**What to produce:** If an entry includes an image, drop the image and copy the rest verbatim.

- - - - - - -

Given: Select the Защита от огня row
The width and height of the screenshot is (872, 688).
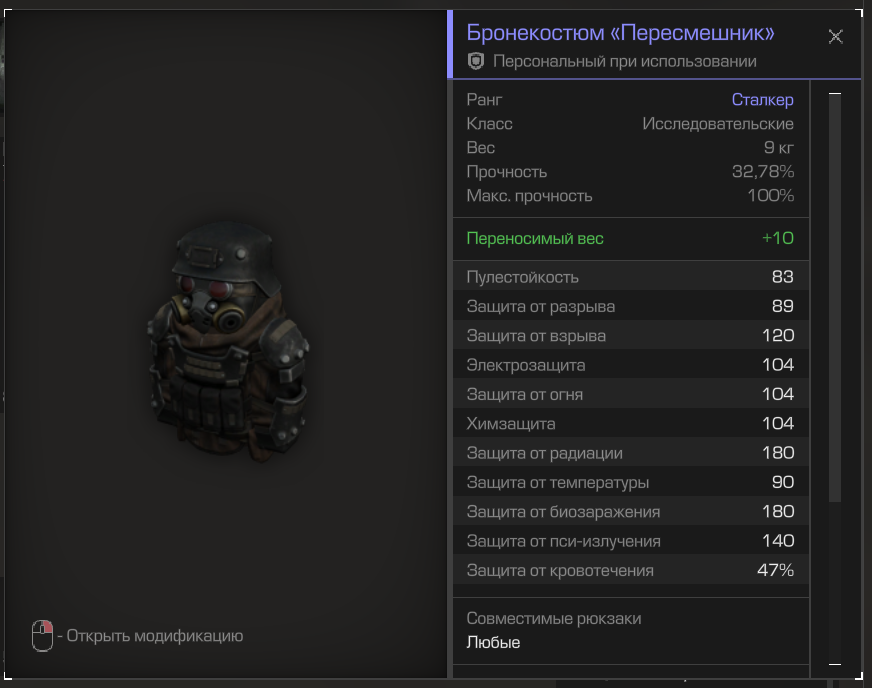Looking at the screenshot, I should [630, 394].
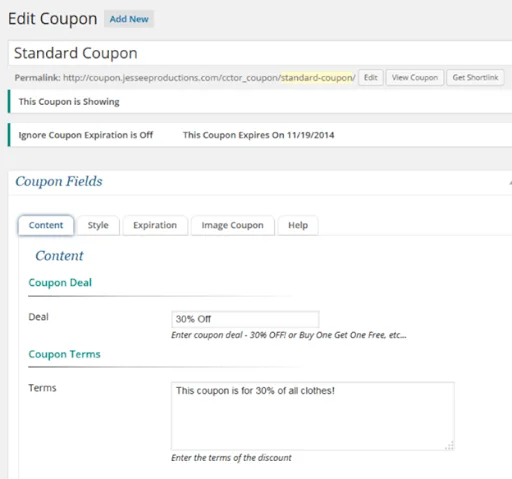Select the Content tab
The image size is (512, 479).
tap(46, 225)
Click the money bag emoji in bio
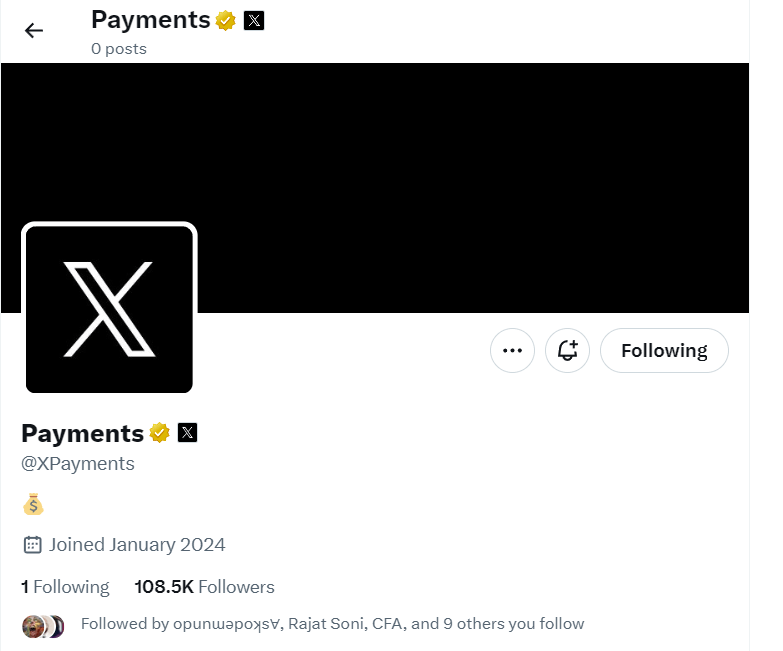 tap(33, 504)
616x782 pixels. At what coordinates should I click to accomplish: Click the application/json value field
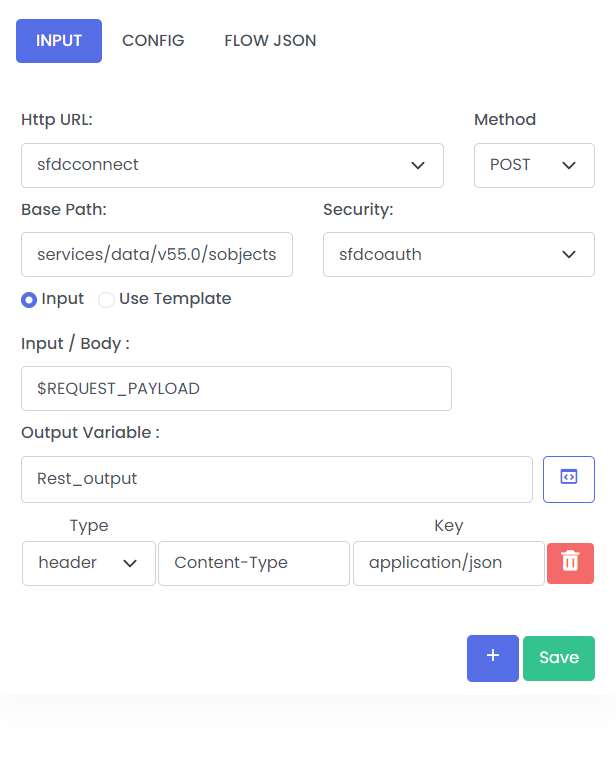click(x=448, y=563)
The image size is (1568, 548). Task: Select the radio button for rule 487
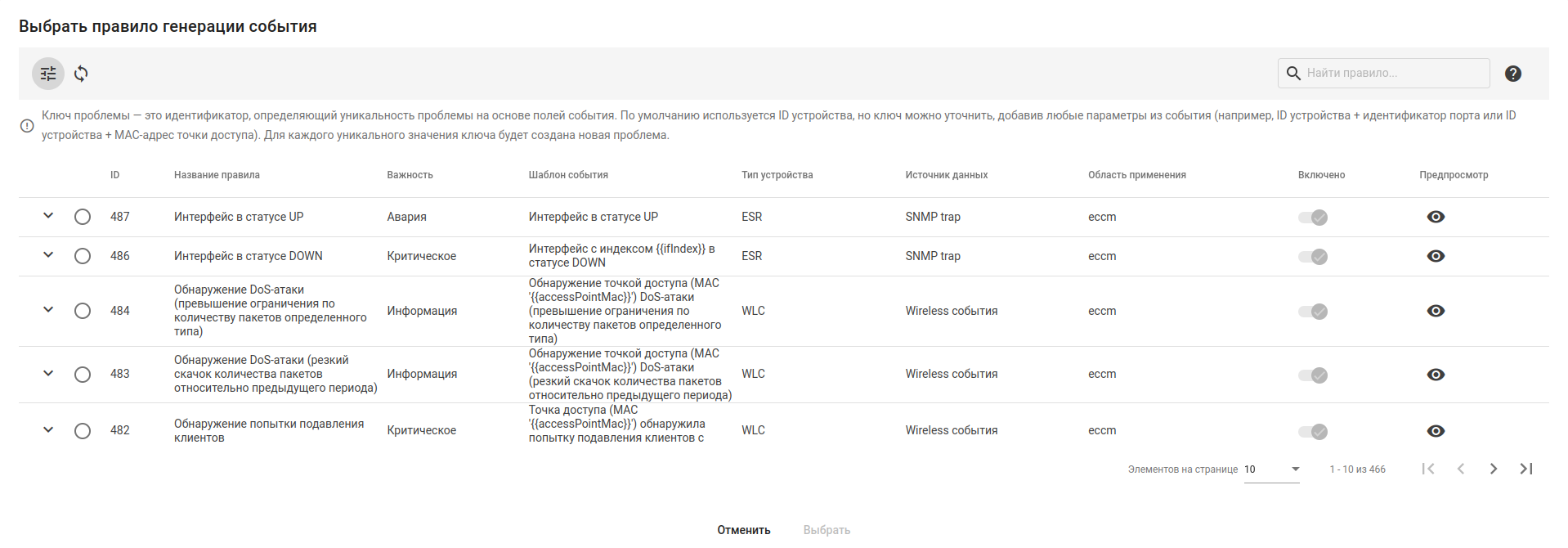click(83, 217)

- - - - - - -

**Answer to this problem:**
Given: Select the Защита от огня row
The width and height of the screenshot is (872, 688).
Looking at the screenshot, I should [630, 394].
Select the Content tab
The image size is (512, 479).
tap(46, 225)
Click the money bag emoji in bio
 tap(33, 504)
616x782 pixels. At what coordinates should I click to accomplish: Click the application/json value field
click(x=448, y=563)
The image size is (1568, 548). Task: Select the radio button for rule 487
click(83, 217)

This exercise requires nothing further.